We look at the implications of shared parental leave which allows fathers to take equal responsibility for childcare.
New paternity rules have come into force meaning parents are now legally entitled to share time off work during their baby’s first year.
Under the changes which came into effect on 3 April, fathers will get the right to additional leave and pay. The rules will also cover adoption.
To qualify, the father must have been with his employer for at least 26 weeks, and the time must be taken off specifically to care for the child.
What will this mean for families?
Additional paternity leave will allow fathers to take up to 26 weeks’ leave to care for the newborn, on top of the two weeks of ordinary paternity leave.
Until now, new fathers have only been entitled to two weeks’ paternity leave within eight weeks of the birth of the child, paid at the statutory rate of £124.88 a week; this statutory rate has just been raised to £128, in line with inflation.

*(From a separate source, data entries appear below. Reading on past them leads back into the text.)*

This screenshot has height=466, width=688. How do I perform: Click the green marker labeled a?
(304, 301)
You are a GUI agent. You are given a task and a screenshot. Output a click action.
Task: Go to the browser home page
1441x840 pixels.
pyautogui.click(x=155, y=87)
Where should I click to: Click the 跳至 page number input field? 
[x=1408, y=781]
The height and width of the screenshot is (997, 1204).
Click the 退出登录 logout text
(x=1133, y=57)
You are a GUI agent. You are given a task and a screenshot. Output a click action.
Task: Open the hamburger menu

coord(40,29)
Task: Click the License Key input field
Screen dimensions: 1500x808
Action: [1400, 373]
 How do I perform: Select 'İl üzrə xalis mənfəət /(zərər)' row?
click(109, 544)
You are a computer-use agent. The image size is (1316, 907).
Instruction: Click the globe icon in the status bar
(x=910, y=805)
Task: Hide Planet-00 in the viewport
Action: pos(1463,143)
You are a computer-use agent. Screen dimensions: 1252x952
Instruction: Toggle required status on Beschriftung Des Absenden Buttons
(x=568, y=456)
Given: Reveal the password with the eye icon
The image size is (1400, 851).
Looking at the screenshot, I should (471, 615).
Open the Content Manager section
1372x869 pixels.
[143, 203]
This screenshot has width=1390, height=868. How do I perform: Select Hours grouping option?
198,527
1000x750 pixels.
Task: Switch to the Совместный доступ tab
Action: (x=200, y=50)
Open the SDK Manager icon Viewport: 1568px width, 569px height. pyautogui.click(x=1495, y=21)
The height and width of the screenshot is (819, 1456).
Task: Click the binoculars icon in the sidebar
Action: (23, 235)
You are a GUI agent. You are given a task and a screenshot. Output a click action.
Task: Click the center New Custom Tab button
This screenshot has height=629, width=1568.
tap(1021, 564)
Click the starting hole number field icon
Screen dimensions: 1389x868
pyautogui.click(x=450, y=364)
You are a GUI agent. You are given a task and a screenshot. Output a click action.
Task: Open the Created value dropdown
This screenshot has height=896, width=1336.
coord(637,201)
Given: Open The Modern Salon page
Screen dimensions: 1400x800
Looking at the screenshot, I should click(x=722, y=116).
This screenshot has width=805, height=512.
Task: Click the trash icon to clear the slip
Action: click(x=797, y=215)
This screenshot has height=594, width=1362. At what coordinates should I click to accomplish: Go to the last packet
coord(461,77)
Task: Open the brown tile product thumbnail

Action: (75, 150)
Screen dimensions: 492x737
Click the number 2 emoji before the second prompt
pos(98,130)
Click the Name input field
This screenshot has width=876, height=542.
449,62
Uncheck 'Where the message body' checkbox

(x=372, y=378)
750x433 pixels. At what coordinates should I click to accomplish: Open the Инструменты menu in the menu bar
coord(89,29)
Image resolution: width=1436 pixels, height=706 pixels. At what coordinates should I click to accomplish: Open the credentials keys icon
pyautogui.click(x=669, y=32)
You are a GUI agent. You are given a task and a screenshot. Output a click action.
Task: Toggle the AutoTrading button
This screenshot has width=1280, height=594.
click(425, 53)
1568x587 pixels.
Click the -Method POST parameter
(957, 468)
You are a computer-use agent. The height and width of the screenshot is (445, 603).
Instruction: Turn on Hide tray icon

From now on, if the mother returns to work after 20 weeks and stops claiming maternity pay, the father can take over the mother’s leave on statutory pay for the remaining 26 weeks.
The move will mean both parents can potentially each take six months off work, enabling them to share childcare responsibilities in the first year.
Some fathers may not take advantage
But while the changes should mean fathers get to spend more time with their children, this new additional leave will either be paid at the statutory level or unpaid, depending on how soon the mother returns to work.
If, for example, the mother returns to work at 20 weeks, the father will get paternity pay at the statutory level of £128 for the next 19 weeks, and will then be entitled to a further seven weeks’ unpaid leave.
The problem is, with household finances already under pressure in the current challenging economic climate, the average family may not be in a position to afford to take advantage of the changes.
Crucially, in families where the father is the main breadwinner, the reduced income is likely to present a problem.
There are also worries that some fathers may not take advantage because they are too worried about being judged at work, concerned about the impact on their career or even frightened of losing their jobs.
Opposition
The changes have met with opposition from employers’ groups, which warn that the new regulations will hit businesses hard.
The Federation of Small Businesses said the move would add to the administrative burden on small firms, while a survey of 1,300 businesses by the British Chambers of Commerce (BCC) ahead of the change showed more than half believed giving extra paternity leave to fathers would be detrimental to the business.
Going forward
The change in legislation was first proposed by the Labour government, but earlier this year, deputy prime minister Nick Clegg confirmed the new process would remain in place.
Looking to the future, the government is looking into creating a fully flexible system of shared parental leave in 2015. This will be welcome news to those fathers who cannot afford to take paternity leave at the current rate because of the loss of income.
Be financially prepared
In the meantime, with money one of the major obstacles preventing fathers from being more “hands-on” it is vital that families are financially prepared for both paternity and maternity leave.
This involves calculating how much you will need to survive, saving money in readiness, cutting down on household bills and unnecessary bills, and by keeping a tight lid on the household budget.